The good news is that you can still protect your information on Windows 8 by using BitLocker drive encryption.
In both cases you need the Pro version of Windows, not Home.
BitLocker can be used to secure both internal and external hard drives. It doesn’t only function after signing into Windows, it can also determine if a security threat is present during the boot up process, so you’re fully covered.
MacOS has encryption built in regardless of the version.
Beware remote desktop tools
Remote desktop tools aren’t new but with organizations becoming increasingly international and teams becoming more mobile they’re fast becoming essential.
A search for remote desktop software reveals a myriad of options. It can be overwhelming navigating past rogue tools, confusing interfaces, and buggy services.

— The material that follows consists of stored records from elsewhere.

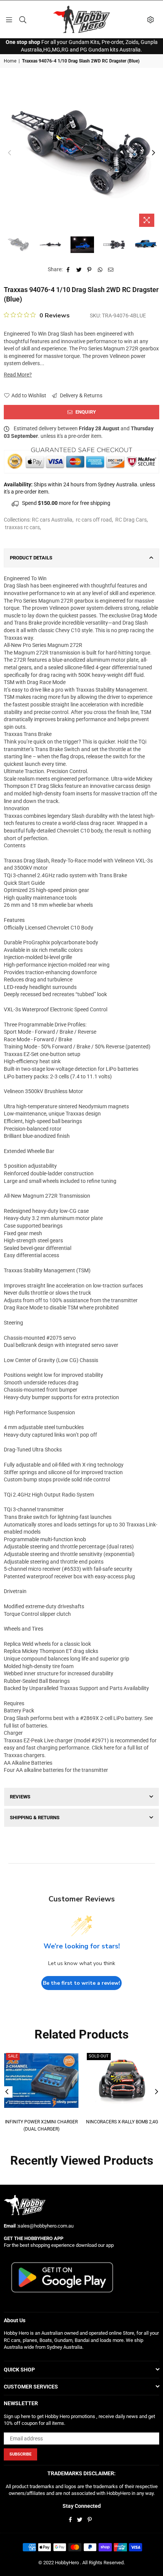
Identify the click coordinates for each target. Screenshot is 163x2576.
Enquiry (85, 412)
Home (10, 61)
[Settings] (150, 19)
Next (153, 153)
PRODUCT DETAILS (31, 558)
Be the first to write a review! (81, 1983)
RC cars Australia (52, 520)
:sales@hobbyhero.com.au (45, 2226)
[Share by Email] (111, 269)
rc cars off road (94, 520)
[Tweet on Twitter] (79, 269)
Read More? (18, 375)
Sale (13, 2056)
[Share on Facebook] (68, 269)
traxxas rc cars (22, 527)
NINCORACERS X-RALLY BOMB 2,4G (122, 2122)
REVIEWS (20, 1797)
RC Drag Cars (131, 520)
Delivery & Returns (80, 395)
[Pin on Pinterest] (89, 269)
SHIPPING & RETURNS (35, 1817)
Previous (9, 153)
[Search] (23, 19)
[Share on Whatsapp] (100, 269)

For a great overview, take a look at the 10 Best Free Remote Desktop Tools.
Look out for phishing emails and sites
What is phishing? Phishing is a cybercrime in which a target is contacted by email, telephone or text message by someone posing as a legitimate institution to lure individuals into providing sensitive data such as personally identifiable information, banking and credit card details, and passwords. Don’t buy into these schemes.
The FTC has a great article surrounding phishing. Take the time to educate yourself on this very real threat.
The FBI’s IC3 (Internet Crime Complaint Center) has a chart showing the huge amount of loss victims have been taken for. What’s extremely sad is how the scams focus so much on our elderly.
Use encrypted communications
In the legal profession, encrypted communications could be critical since we’re dealing with attorney client privilege so often. I used the website https://haveibeenpwned.com/ and checked my email to see if I had been a victim of a breach and sure enough, I have two out of three emails that have been breached. There are several tools to stop this from happening to you (I installed one myself) and you can find a great list at https://www.techradar.com/best/best-encryption-software including free, paid and business tools and services.
Check your bar association to see if encryption is required in your state to protect confidentiality.
Lock your device
To lock your computer:
Press the Win+L key combination on the computer keyboard (Win is the Windows key). Windows key features the Windows logo.
Click the padlock button in the lower-right corner of the Start button menu. Clicking the padlock icon locks your PC. Why lock your computer? I know you didn’t ask that question, right? For step by step directions, go to https://www.wikihow.com/Lock-a-Computer.
Hopefully, I set out some helpful information and tips for you to assist the transition to your new unfamiliar environment. Working from home can certainly have its benefits, but it also comes with major responsibilities. Take the time to implement those responsibilities.